As we begin the Calendar New Year for our Chapter, it is critical that we focus on what is important now, rather than distract ourselves with what is no longer important.
Our Chapter has had many successes in the past few years, including record membership, the return of ASA educational offerings to the Bay Area, and record positive cash balances, the latter allowing our Chapter to “experiment” with new ideas that will be attractive to our membership. And as our Officers, Directors and Discipline Chairs are well aware, there is no shortage of new ideas. We welcome your ideas too!
Most unusual in our monthly Chapter offerings, we were forced to postpone our January 13th meeting regarding Professor Baht of San Francisco State University and “Marketing the ASA Brand.” Professor Baht had a last minute change in his schedule and will be out of the country. Though he will not be able to join us in January, we are rescheduling his presentation for a later (but as yet undetermined) date.
For our February 10th program, your Chapter leadership has scheduled the website program at Il Fonaio in Walnut Creek. Please watch your Chapter Newsletters for what will be a very popular program, and get your reservations to Jack Young early!
For March, our monthly Chapter meeting returns to L’Olivier in San Francisco for “Convergence of International and GAAP Accounting Standards,” presented by Professor Rodney Hurd of Golden Gate University.

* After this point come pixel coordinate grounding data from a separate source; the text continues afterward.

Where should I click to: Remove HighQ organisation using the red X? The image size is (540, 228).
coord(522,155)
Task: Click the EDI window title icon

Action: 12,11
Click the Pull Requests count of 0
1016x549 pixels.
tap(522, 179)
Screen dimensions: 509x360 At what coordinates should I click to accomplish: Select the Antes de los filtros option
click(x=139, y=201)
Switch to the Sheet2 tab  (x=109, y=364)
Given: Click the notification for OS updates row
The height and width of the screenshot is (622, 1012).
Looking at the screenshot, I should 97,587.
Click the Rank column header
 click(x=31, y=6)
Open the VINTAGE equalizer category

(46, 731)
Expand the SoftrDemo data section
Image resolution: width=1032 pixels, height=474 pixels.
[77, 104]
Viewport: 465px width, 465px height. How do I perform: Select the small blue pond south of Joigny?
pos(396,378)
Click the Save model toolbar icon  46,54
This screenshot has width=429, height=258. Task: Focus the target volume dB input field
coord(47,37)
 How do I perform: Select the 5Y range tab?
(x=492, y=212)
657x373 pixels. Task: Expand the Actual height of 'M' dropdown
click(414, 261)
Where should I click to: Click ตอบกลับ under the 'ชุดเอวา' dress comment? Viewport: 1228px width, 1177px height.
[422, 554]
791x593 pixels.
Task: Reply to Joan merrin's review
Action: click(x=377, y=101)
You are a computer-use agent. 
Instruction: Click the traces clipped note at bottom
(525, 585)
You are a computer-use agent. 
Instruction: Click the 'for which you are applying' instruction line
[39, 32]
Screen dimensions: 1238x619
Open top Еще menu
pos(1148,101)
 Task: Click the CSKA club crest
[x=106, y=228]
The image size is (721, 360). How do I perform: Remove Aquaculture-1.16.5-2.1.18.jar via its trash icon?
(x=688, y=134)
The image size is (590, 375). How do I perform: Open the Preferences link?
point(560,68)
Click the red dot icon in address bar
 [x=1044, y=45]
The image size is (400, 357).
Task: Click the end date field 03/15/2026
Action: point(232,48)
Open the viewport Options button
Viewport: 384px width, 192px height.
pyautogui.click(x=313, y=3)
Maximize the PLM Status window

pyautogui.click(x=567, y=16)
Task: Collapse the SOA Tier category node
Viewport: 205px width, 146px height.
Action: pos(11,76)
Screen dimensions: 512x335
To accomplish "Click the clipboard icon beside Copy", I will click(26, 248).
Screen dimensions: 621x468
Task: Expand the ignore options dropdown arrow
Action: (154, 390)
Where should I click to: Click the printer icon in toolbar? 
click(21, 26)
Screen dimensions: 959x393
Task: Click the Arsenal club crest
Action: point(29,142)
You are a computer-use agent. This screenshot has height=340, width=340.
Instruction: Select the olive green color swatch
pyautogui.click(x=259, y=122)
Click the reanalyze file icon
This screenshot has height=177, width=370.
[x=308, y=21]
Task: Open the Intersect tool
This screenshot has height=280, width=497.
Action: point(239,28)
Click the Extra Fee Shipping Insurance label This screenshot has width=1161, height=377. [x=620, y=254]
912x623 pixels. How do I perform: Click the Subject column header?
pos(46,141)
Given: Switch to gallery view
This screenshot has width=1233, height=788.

As you all should know, there is a “convergence” plan afoot that will bring closer together global and U.S. accounting standards. The International Financial Reporting Standards (“IFRS”) are used in virtually all major non-U.S. countries, while we now use “FASB” (Financial Accounting Standards Board) rules.
The Securities & Exchange Commission is currently wrestling with whether U.S. companies must switch to IFRS, thus allowing companies world-wide to operate under a single set of accounting rules. Regarding timing: watch for some decisions to be made by as early as the second half of calendar 2011. (Happy New Year!)
One of the seven deadly sins of business is omission --- what you don’t know can and generally will hurt you. In the early 1970s, James M. Gavin (former Army Lieutenant General, Commander of the 82nd Airborne Division in WWII, and then Chairman of Arthur D. Little, Inc., the Boston-based international management consulting firm) told an audience of business executives:
The American business community is the most highly respected, highly regarded, indeed highly copied of any in the world. It has been hard-nosed. But when it has had to be, it has proven to be receptive, sensitive and responsive. When it had to be as tender as a kitten in its sensitivity, it could be.
I do not use that analogy carelessly. Anthropologists will tell you that the soft fuzzy animal is the one which has survived, not the animal like the triceratops, which had built heavy bony structures about itself, being constantly reactive and trying to find some way to protect itself instead of being sensitive, intelligent and adaptable to the future. So, too, the corporations that survive will not only be tough and hard-nosed, but also sensitive to the changes that are swirling about.
In this global, information-based economy, now more than ever, you must be well informed. Are you prepared for all the changes coming in our chosen profession? Why not take advantage of the valuable educational offerings by the ASA and our local Chapter? The ASA’s continuing education programs will be valuable to you, …but only if you choose to take advantage of them.
We look forward to seeing you soon. Happy New Year!